May 10, 2017 11:53 PM
You can't trust everything you read online. In News or Noise, Jennifer Mobilia looks at what true, what's fake, and what lies in the middle.
Here's the post that's circulating recently.
It says: "How's this for a twist? Aaron Hernandez committed suicide because under the state of Massachusetts law, if you die during an appeal of a conviction the original conviction becomes null and void. This means he never technically violated the New England Patriots contract, thus his daughter is now entitled to the remainder of the guaranteed $15 million the Patriots owe him."
There's two parts to this claim.
First, let’s look at his murder conviction in the 2013 shooting death of Odin Lloyd. It's true. On Tuesday, a judge did vacate the murder conviction against the former NFL star because of an old, obscure law called abatement ab initio. It's a Latin word meaning "from the beginning." Massachusetts case law has long established that defendants who die before their appeals are heard, have their legal record in that matter wiped clean, like it never even happened.

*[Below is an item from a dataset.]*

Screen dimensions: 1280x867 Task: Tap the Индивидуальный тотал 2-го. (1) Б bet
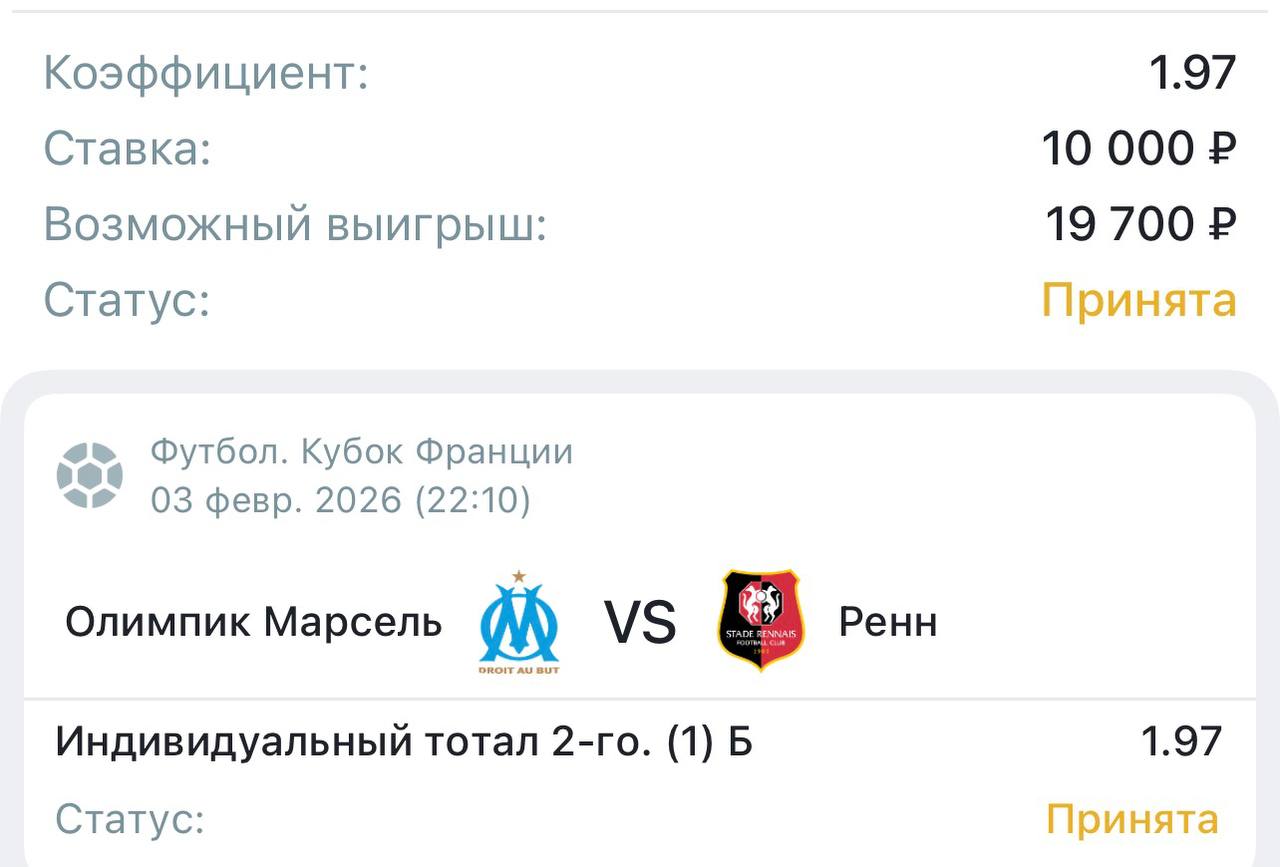(403, 742)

The second part of the claim -- that Aaron Hernandez's daughter is now entitled to $15 million from the New England Patriots – is not true. According to this 2013 NFL.com article, the Patriots voided all of Hernandez's contract guarantees because of his arrest, long before his conviction. Therefore it's highly unlikely any contract guarantees will be reinstated because the Patriots could argue their decision was based on the arrest, not conviction.
So while there is some news to this article, there's also some noise, so we're giving it a 50-50.